We’re a culture that’s highly attuned to what’s beautiful and moving about love; we know its high points and celebrate its ecstasies in films and songs. By comparison, work is the dull, tedious bit – the thing we have to do to pay the bills. And yet what’s striking is how often work, despite its lack of glamour, in fact, turns out to be the easier, more enjoyable, and ultimately more humane part of life when compared to ‘Finding Love’.
There are several reasons for us finding working being more manageable than loving:
- You have to be professional.
Work demands that all who walk through the office door must behave ‘professionally’. At work, you can’t really ‘be yourself’, and nor can others around you. This could sound a little fake but this lack of honesty may, in fact, be an extremely welcome development after we have spent a little too long in an atmosphere where everyone feels it their duty to be utterly frank, of their every inner mood and qualm. Rather at work, we are tempted to explode, but we handle ourselves with stoic calm and reserve.

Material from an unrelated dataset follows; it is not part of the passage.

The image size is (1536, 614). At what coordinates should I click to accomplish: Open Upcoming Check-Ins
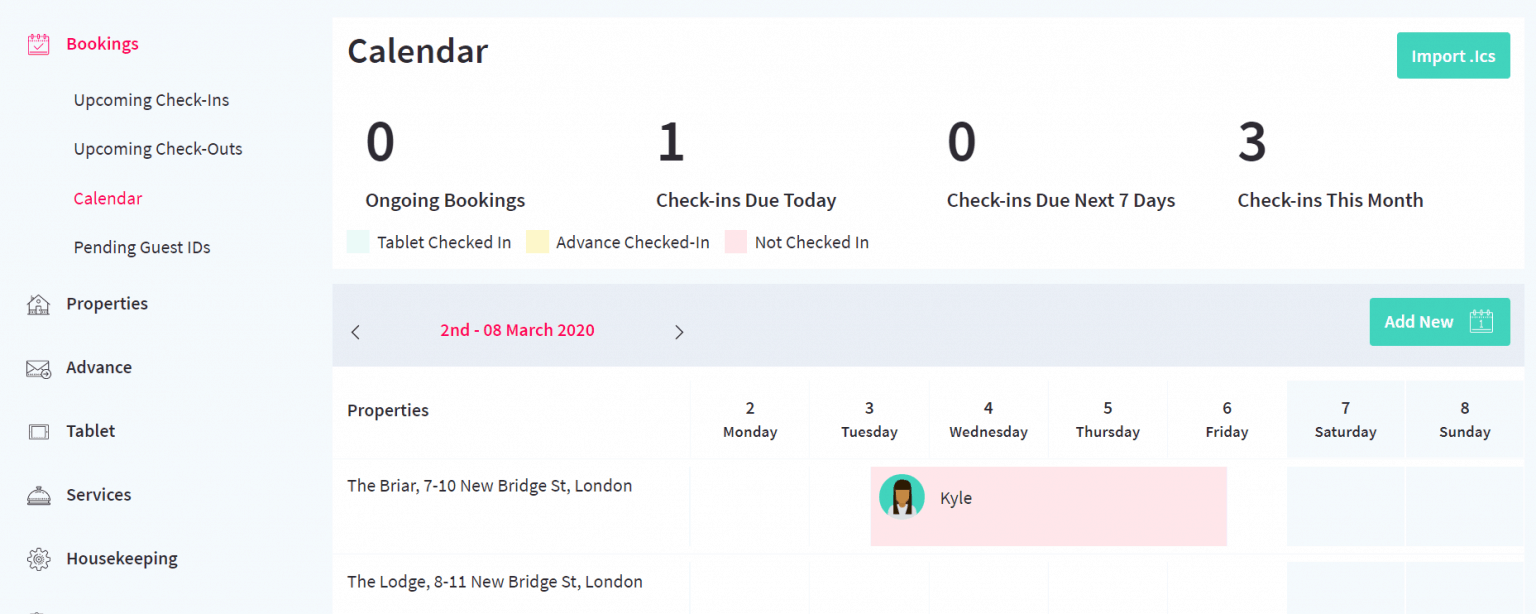tap(151, 99)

- There is a training phase.
Most jobs assume that people who begin them don’t have the first clue about what’s going on. We’re not expected to know the machinery or the protocols by intuition alone! Therefore we’re sent on training programs and given extensive manuals to read. It might be two years before we’re supposed to understand very much at all.

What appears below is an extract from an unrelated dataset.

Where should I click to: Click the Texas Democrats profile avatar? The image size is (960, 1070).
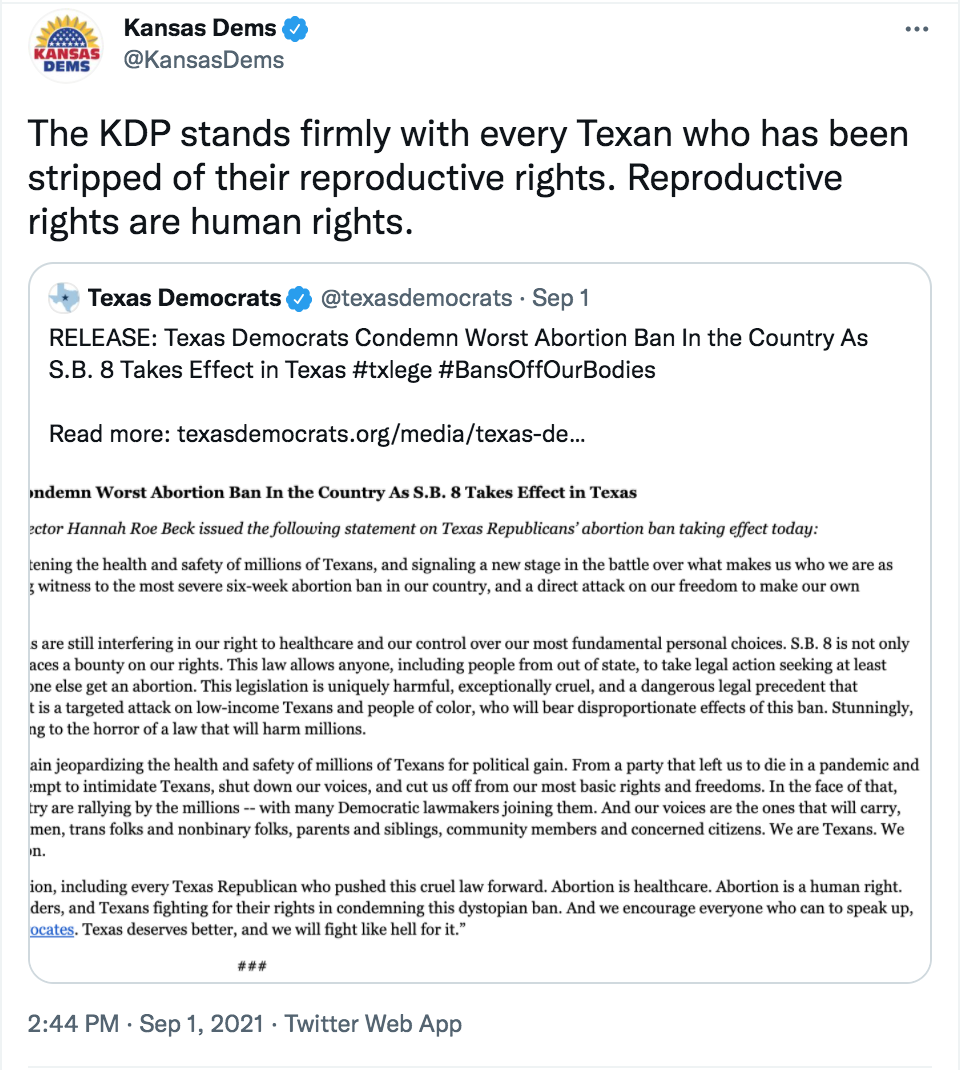pos(65,298)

On the other hand, there is no such luxury for lovers, who are meant to ‘get’ one another by immediate instinct and take this speedy comprehension to be proof of the sincerity of their love. Sometimes lovers will even say they just knew they were meant to be together because they could communicate ‘without needing to speak.’ But outside of the initial weeks of love, such Romantic aspirations are a pure catastrophe, which leads lovers to a bias against ever explaining themselves and their desires with appropriate patience and thoroughness.

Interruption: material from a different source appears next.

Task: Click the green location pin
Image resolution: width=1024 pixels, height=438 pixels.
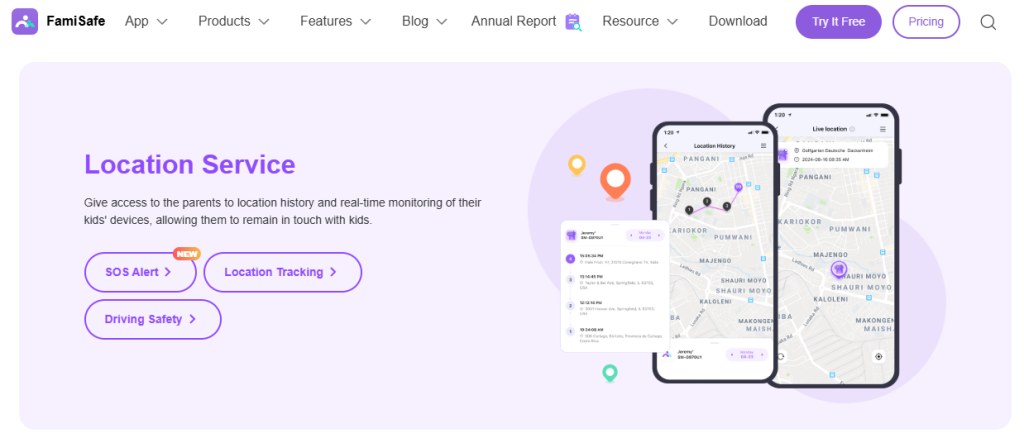Action: point(610,373)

Fatefully for our chances of happiness, love is understood to be an enthusiasm, rather than what it really is: a skill that needs to be learned.
- Feedback is more sensitive.
Everyone hates reviews at work, but at work, these feedbacks are steeped in a culture of tact. One rather tough remark has to be wrapped in at least seven compliments. Work culture knows that people don’t improve and can’t take new ideas on board if they are feeling threatened and humiliated.
We’re likely to feel that being taught anything by a lover contravenes the rules of love. We think we need to be loved just for being who we are. Though we are all of course very flawed, we imagine that love has nothing to do with education. That the lover who tries to point something out to us is therefore always just being nasty – rather than doing what all lovers should actually do! Which is trying their utmost to improve those they care for through lovingly-delivered lessons.
- You depend on a jobless.
We rely on work of course, but we’d survive if it came to an end. That’s not the feeling we often get around love, especially when there are a couple of kids and a mortgage in common. And the more we depend on someone, the more alarmed we get by any disappointment at their hands. We aren’t nastier around love per se; we’re just a whole lot more dependent – which can end up looking like the same thing.
- Work is just easier.
Running a nuclear power station or landing large jets is hardly simple but – one should insist – still very much easier than trying to be happy around another human being in a sexual relationship over many decades. There is simply nothing harder in this world, so complicated are we, so high are our expectations and so very poor is our Romantic culture at helping us to raise the quality of our levels of patience, our insights, and our feedback sessions
No wonder we’re often really quite happy when it’s finally Monday morning again and we can leave the house and do something properly simple with our lives once more.